Regierung will Marktmacht der großen Digitalkonzerne begrenzen

Die Bundesregierung will die Regeln für marktbeherrschende Onlineplattformen verschärfen und zugleich kleineren Unternehmen mehr Chancen bei der Digitalisierung einräumen. Das Kabinett beschloss am Mittwoch den Entwurf des entsprechend novellierten Gesetzes gegen Wettbewerbsbeschränkungen (GWB-Digitalisierungsgesetz). Bundeswirtschaftsminister Peter Altmaier (CDU) erklärte: "Damit schaffen wir neue Wettbewerbsregeln für große Internetunternehmen und entlasten den Mittelstand."
Für große Digitalunternehmen wie Amazon, Google oder Apple soll demnach die Missbrauchsaufsicht verschärft werden. Das Kartellamt soll künftig auch schneller entsprechend reagieren können - "denn wenn ein Markt erst einmal verteilt ist, nützt es einem herausgedrängten Unternehmen nach Jahren nichts mehr, wenn ein Verstoß eines jetzt dominierenden Wettbewerbers festgestellt wird", erläuterte Altmaier.
Großen Plattformen mit marktübergreifender Bedeutung kann laut dem geplanten Gesetz etwa untersagt werden, bei der Darstellung von Suchergebnissen die eigenen Angebote gegenüber denjenigen von Wettbewerbern zu bevorzugen. Nutzer sollen demnach Zugang zu ihren persönlichen Daten erhalten und diese mitnehmen können, falls sie zur Plattform eines Neuanbieters wechseln wollen. Beispielsweise könnte es das Kartellamt Nutzern erleichtern, ihre Chats vom US-Konzern Facebook zu einem neuen Anbieter zu übertragen.
Mittelständische Unternehmen sollen dagegen bei der Fusionskontrolle entlastet werden: Das Kartellamt soll Zusammenschlüsse erst dann prüfen, wenn alle beteiligten Unternehmen in Deutschland einen jährlichen Mindestumsatz von zehn Millionen Euro erreichen - bislang sind es fünf Millionen Euro.

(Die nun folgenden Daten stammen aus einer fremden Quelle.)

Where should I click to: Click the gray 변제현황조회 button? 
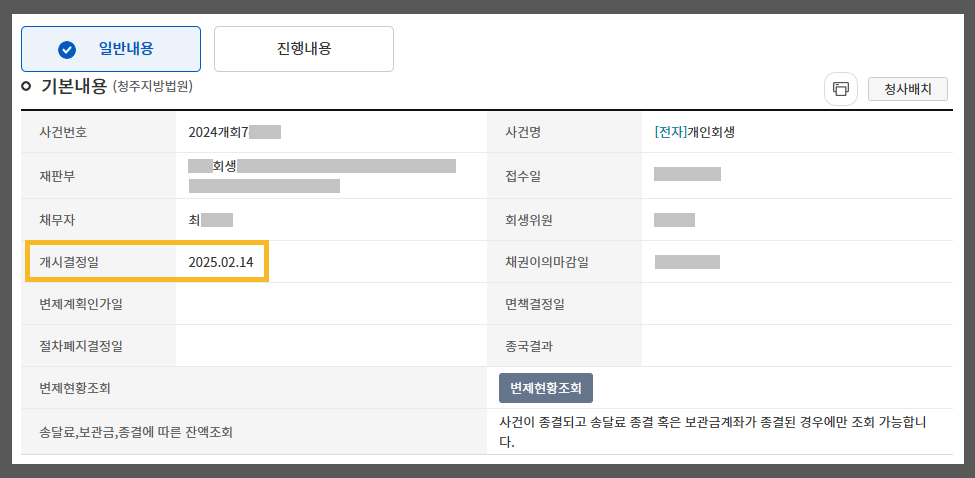(545, 388)

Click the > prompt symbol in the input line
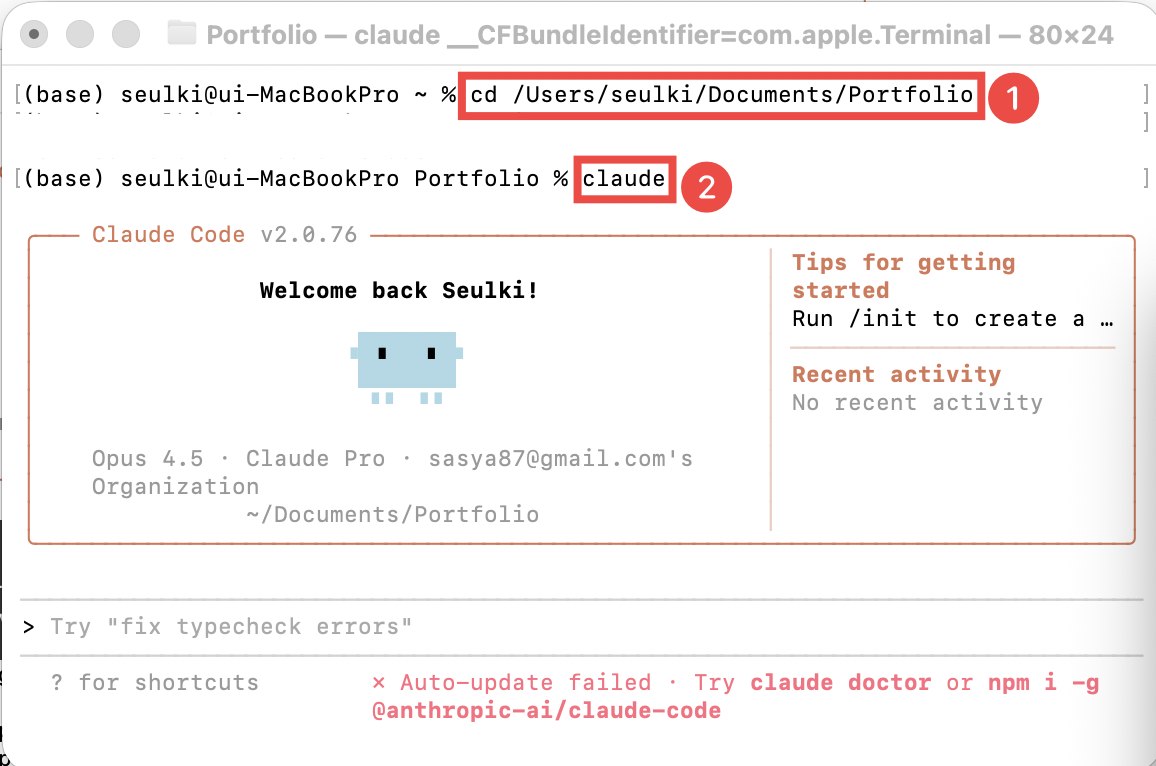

Die Behörde soll Fusionen außerdem nicht verbieten dürfen, wenn die Gründe nur "Bagatellmärkte" mit einem Volumen von bis zu 20 Millionen Euro betreffen - die Grenze liegt hier bislang bei 15 Millionen Euro.
Aus Sicht der wirtschaftspolitischen Sprecherin der Grünen im Bundestag, Katharina Dröge, "braucht das Bundeskartellamt schon länger ein Update seines Instrumentenkastens, um zu verhindern, dass Internetgiganten ihre Marktmacht gegenüber Wettbewerbern, Geschäftspartnern und Kunden missbrauchen". Dabei gehe es nicht um einen Eingriff in den Wettbewerb, "sondern im Gegenteil darum, ihn wieder zu ermöglichen".
Deutschland könne sich mit der GWB-Novelle "zum internationalen Vorreiter für das digitale Wettbewerbsrecht machen", erklärte der Chef des Verbraucherzentrale Bundesverbands (vzbv), Klaus Müller. Das sei wichtig, um Konzerne "in die Schranken zu weisen" und Verbrauchern mehr Wahlfreiheit zu verschaffen. "Wir beobachten ja, dass große Plattformen ihre Daten nutzen, um nicht mehr nur als Marktplatz, sondern auch selbst als Verkäufer aufzutreten", kritisierte Müller. "Sie sind also zugleich Schiedsrichter und Mitspieler - und das ist kein fairer Wettbewerb mehr."
Der Zentralverband des Deutschen Handwerks (ZDH) begrüßte insbesondere die vorgesehene "grundsätzliche Datenteilung" zwischen industriellen Herstellern und handwerklichen Dienstleistern: "Bislang beanspruchen Hersteller smarter Geräte die Daten, die bei der Nutzung anfallen, für sich allein. Und sie schließen damit handwerkliche Tätigkeiten aus, die auf diesen Daten basieren", erklärte der Verband.
Besonders betroffen seien etwa Werkstätten für Kraftfahrzeuge oder auch Landmaschinen, die Dienstleistungen nur anbieten könnten, wenn sie direkten Zugang zu den Daten aus den Fahrzeugen haben. Auch bei Smart-Home-Systemen ergeben sich demnach Zugangsprobleme für unabhängige Serviceanbieter aus dem Elektro-, Heizungs- und Klima-Handwerk.